SLU : C’est un besoin ou une envie d’utiliser les projecteurs à LED ?

DV : Il faut reconnaître qu’ils ont beaucoup évolué donc ça devient vraiment intéressant. Pour éviter les surcharges de poids dans les ponts, les surcharges de consommation, c’est quand même assez pratique

SLU : Quelles sont les autres sources de ton kit ?

DV : Des Wildsun 500 aussi dans les ponts, les incontournables MAC 2000 wash XB, VL 3000 Spot et VL 3500 Spot, des Beam 1500 Clay Paky à contre au sol mais je vais peut-être les bouger. Ca marche vraiment bien. On a aussi beaucoup de projecteurs traditionnels, des découpes et des rampes de PAR 64 et des découpes ETC. Il y a par exemple la passerelle sur laquelle on est vraiment à bout portant quand les acteurs sont dessus et on a placé à cet endroit toute une rampe de PAR en faisceau large. On a aussi quatre grosses lanternes à LED Ayrton Icecolor 500, deux à cour et deux à jardin pour prendre le décor et des CP 400 qui éclairent une toile peinte. Il n’y a que le blanc qui éclaire par transparence et le CP 400 le fait très bien.

SLU : J’imagine que vous devez enchaîner les tableaux avec délicatesse.

DV : Ca c’est un vrai casse-tête pour Philou car il n’y a pas de noir sec entre chaque chanson. La dernière cue des chansons enchaîne directement avec un dialogue.

Adam et Eve

Les médias de Gilles Papain racontent l’istoire de l’humanité sur écran LED placé en fond de scène. Ici la cité perdue Eden.

Widsun et VL 300

Dans une nappe bleue Wildsun 500, Adam et Eve sont révélés par les faisceaux du VL 3000.

Rollapix

Rollapix, la nouvelle petite barre de 8 LED, motorisée en tilt est fixée verticalement sur un élément du décor. Wildsun 500 en version chromée, diffuse de très jolies couleurs chaudes comme des jaunes et des ambres. La lumière sur le décor est riche de nuances.

La carrière de Dimitri

SLU : Je me suis laissée dire que tu es sollicité pour quasiment tous les projets de design lumière de concert et de tournée en France cette année, avec Adam et Eve, Julien Clerc, Benabar….

DV : C’est exagéré, il y a un milliard de choses qui tournent dans tous les sens et il y a plein de super bons éclairagistes qui travaillent beaucoup.

SLU : Est-ce que tu aimerais travailler avec des artistes ou des groupes étrangers ? Exporter ton travail de designer ?

DV : Ca m’intéresserait mais comme j’ai l’habitude de travailler avec tous mes potes, je ne me vois pas partir sans une garde rapprochée.

SLU : Es-tu intéressé aussi par les shows télé ?

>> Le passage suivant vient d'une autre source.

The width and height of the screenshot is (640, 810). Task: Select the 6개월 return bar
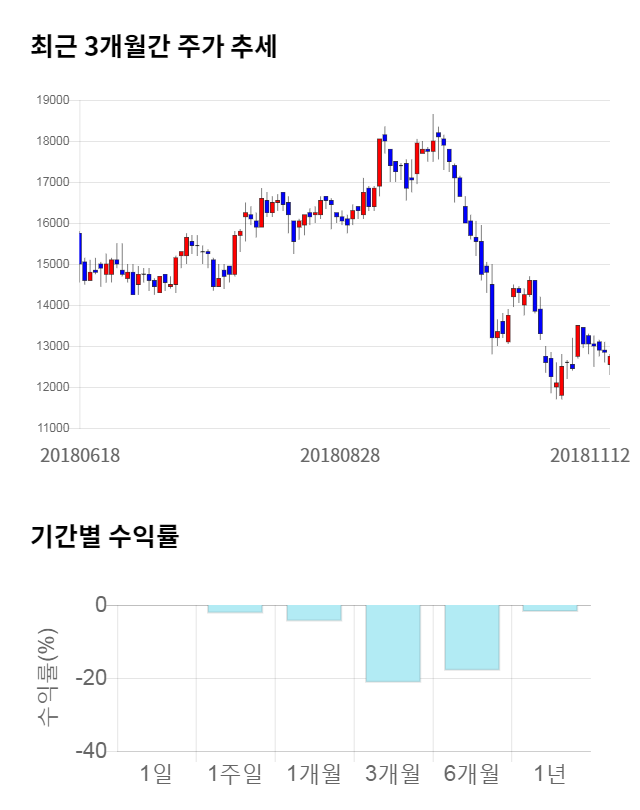[x=471, y=637]
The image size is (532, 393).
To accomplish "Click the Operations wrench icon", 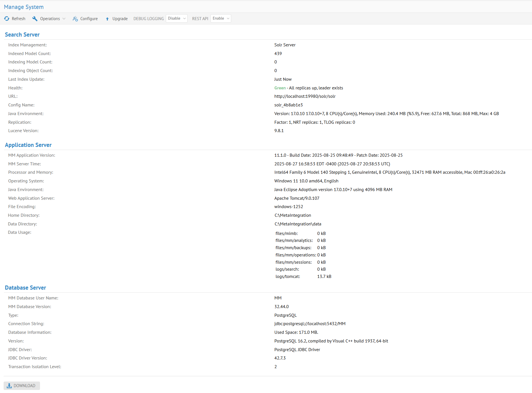I will 35,19.
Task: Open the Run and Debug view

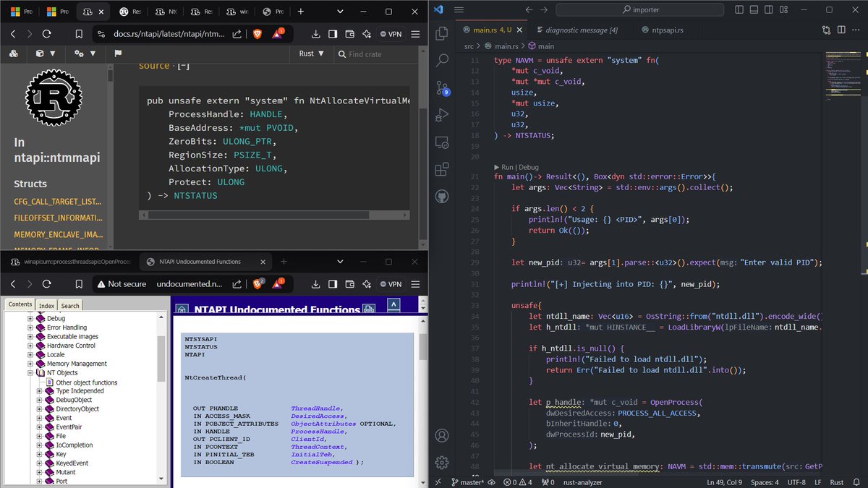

DV : Oui, ça m’intéresse. J’ai d’ailleurs fait les Victoires de la Musique pour la première fois l’année dernière. C’était assez éclatant à faire avec les Sharpy Clay Paky qui débarquaient en France. On était les premiers à les utiliser.

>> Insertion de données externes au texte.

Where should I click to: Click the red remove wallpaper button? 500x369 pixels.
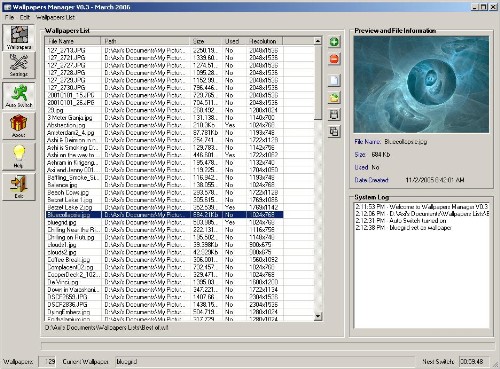(x=334, y=59)
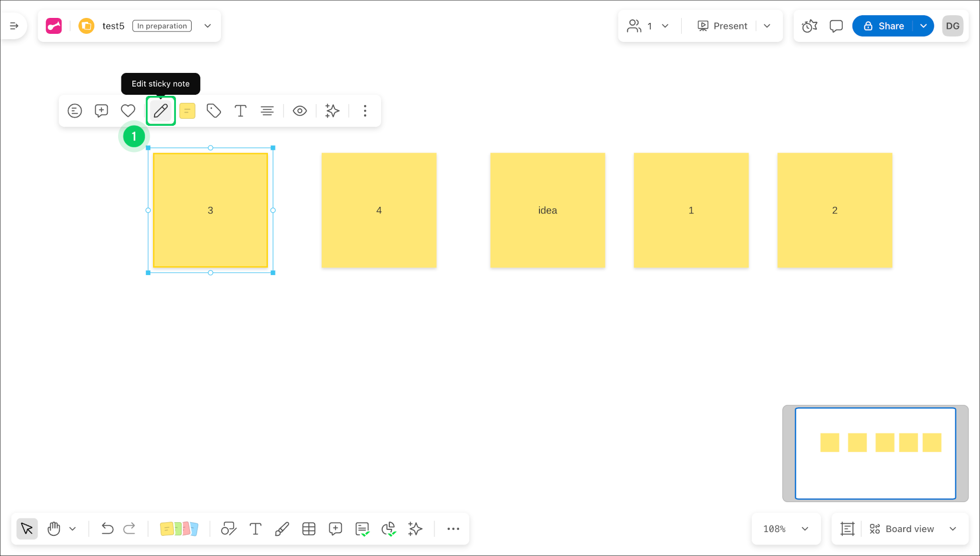
Task: Open the tag icon in note toolbar
Action: tap(213, 111)
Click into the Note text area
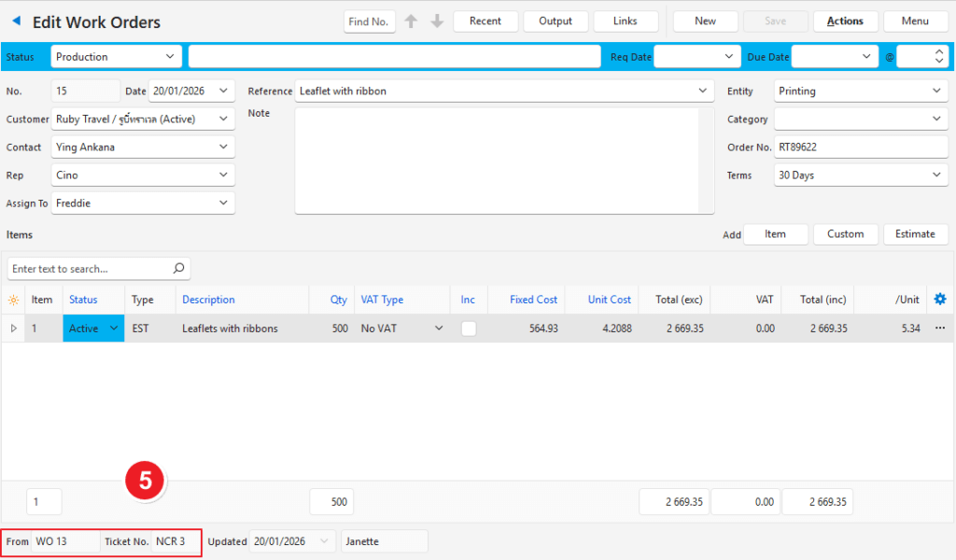 click(497, 161)
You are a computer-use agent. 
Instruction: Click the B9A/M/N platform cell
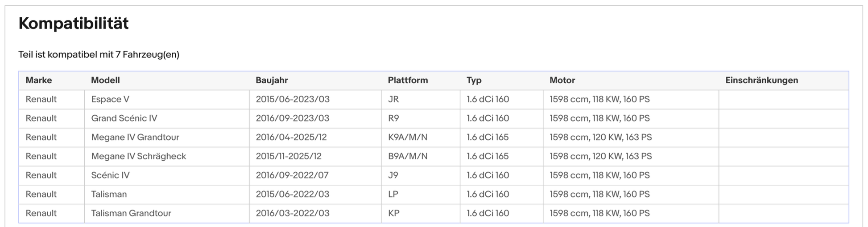coord(407,156)
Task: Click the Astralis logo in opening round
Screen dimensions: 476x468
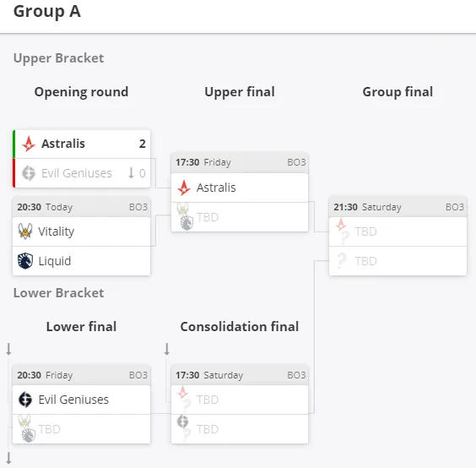Action: click(x=29, y=144)
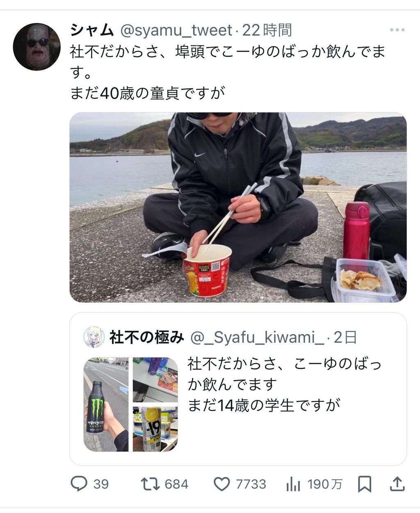Click the 684 retweet count
The width and height of the screenshot is (420, 513).
coord(176,484)
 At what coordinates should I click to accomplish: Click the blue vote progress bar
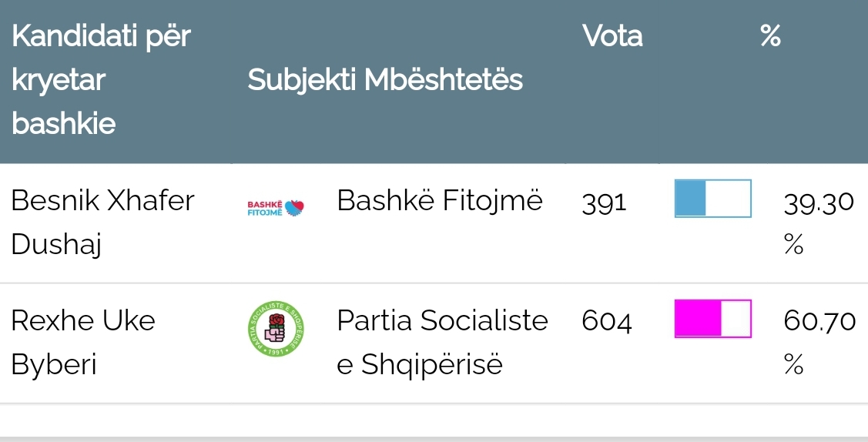click(x=712, y=199)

Je refais les Victoires cette année et j’essaie de modifier mon implantation pour apporter quelque chose de différent.

J’ai fait aussi quelques plateaux avec des ingé vision que je ne connaissais pas et comme je ne parle pas la langue de la technique vidéo, j’ai eu des expériences… Maintenant j’impose l’ingénieur de la vision et je travaille avec.

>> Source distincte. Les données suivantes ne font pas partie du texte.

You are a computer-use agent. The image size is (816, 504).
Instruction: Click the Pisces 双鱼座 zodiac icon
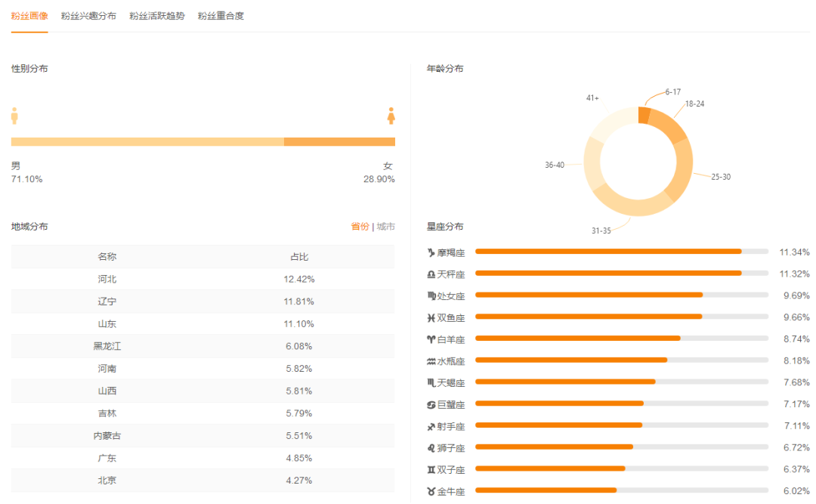coord(431,317)
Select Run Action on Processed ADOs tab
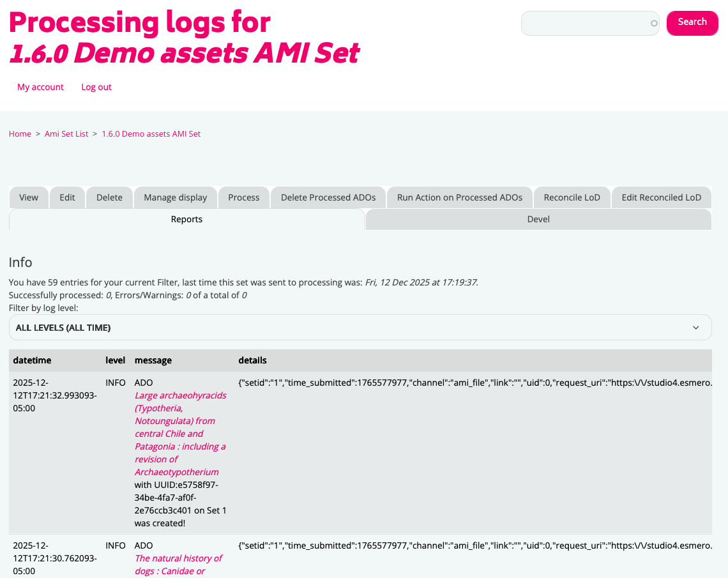The height and width of the screenshot is (578, 728). pos(460,197)
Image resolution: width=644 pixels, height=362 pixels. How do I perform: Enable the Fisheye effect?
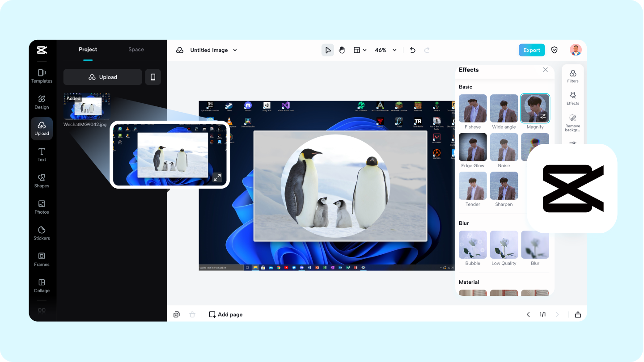473,108
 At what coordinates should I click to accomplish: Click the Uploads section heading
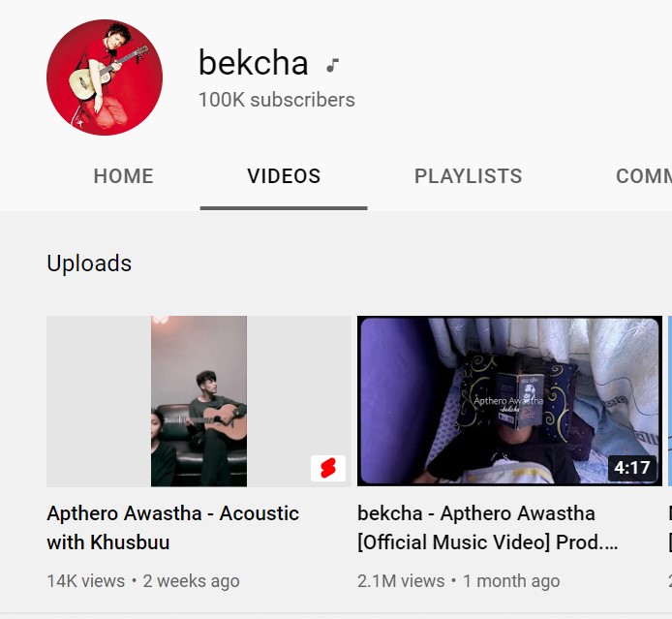89,263
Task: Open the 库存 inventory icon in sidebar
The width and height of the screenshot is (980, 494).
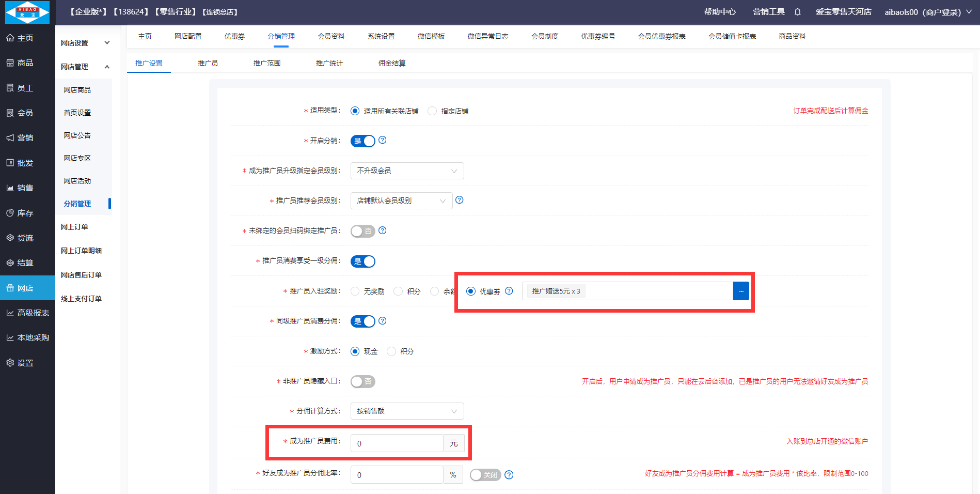Action: pos(10,213)
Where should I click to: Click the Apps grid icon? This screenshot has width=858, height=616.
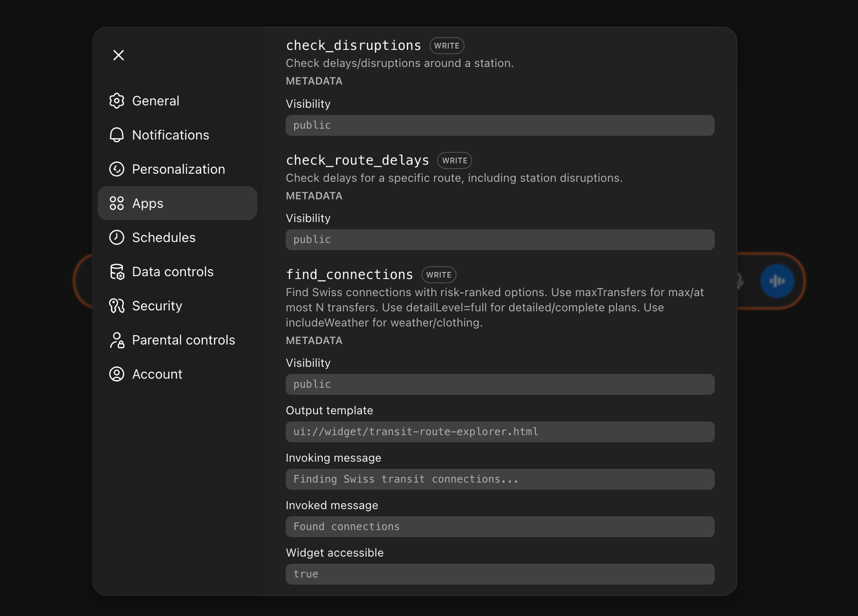click(x=116, y=203)
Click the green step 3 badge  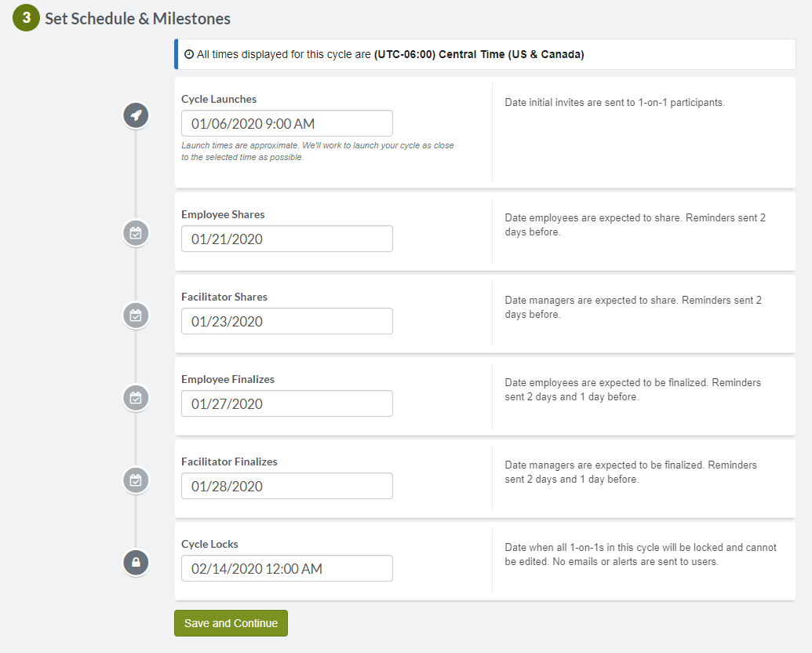[x=26, y=18]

SLU : Aimerais-tu explorer d’autres horizons ?

DV : Je m’intéresse au théâtre et à l’Opéra. j’aimerais bien côtoyer ce monde pour découvrir leurs méthodes de travail. J’aime aussi faire des groupes de rock. J’ai créé un tout petit design pour Arthur H avec huit PAR LED que j’emmène en tournée, deux A7 Zoom et je prends sur place huit PC 2kW. Je me suis régalé. Ce n’est pas si facile de faire un show avec 8 PAR LED quand tu es habitué à de gros kits. Je me suis bien creusé la tête et je suis bien content du résultat. Et musicalement j’aime bien.

J’ai appris à poser la lumière avec Laurent chapot. Il est très fort pour placer la bonne lumière au bon moment et elle peut changer au milieu du refrain si la note, le rythme ou le mot le permet.

Et quand j’arrive là avec une comédie musicale à éclairer pour la première fois, je me régale aussi.

Régie vidéo

La régie vidéo avec les écrans du Catalyst version PM 4.4. A gauche un morceau de la Grand Ma2 de Romain. Au fond, on voit très bien les Rollapix placés à l’avant scène, projeter leur lame de lumière bleue vers la salle.

5300 paramètres actifs de LED.

Philippe Marty est un des pupitreurs attitrés de Dimitri Vassiliu. Il aime toujours autant jouer les béta testeurs et essuyer le plâtres. Sur Adam et Eve, il gère tous les projecteurs, automatiques à lampe, à LED et projecteurs traditionnels sur une seule console Grand Ma 1 et encode donc la totalité du spectacle lumière.

SLU : Philippe tu t’es paraît-il amusé à enchaîner les titres ?

Philippe Marty (allias Philou) : C’est plus compliqué qu’un concert classique traditionnel car il n’y a pas de noir entre les morceaux donc c’est plus long à programmer. A la fin d’un morceau, pendant le dialogue, j’essaye de garder les wash dont on a besoin, et je prépare les autres machines au noir qui viennent se placer. C’est presque deux fois plus de travail mais on a aussi deux fois plus de temps.

On travaille ensemble, tout le temps, avec les danseurs, les voltigeurs, le chorégraphe… c’est plus long techniquement que sur un concert et là c’est vraiment lourd car il y a du monde sur scène, pratiquement partout et tout le temps. C’est trois semaines d’encodage du matin au soir. Mais la scéno-graphie est belle et le show sympa. C’est la première fois que j’encode la lumière d’une comédie musicale et ça me plait.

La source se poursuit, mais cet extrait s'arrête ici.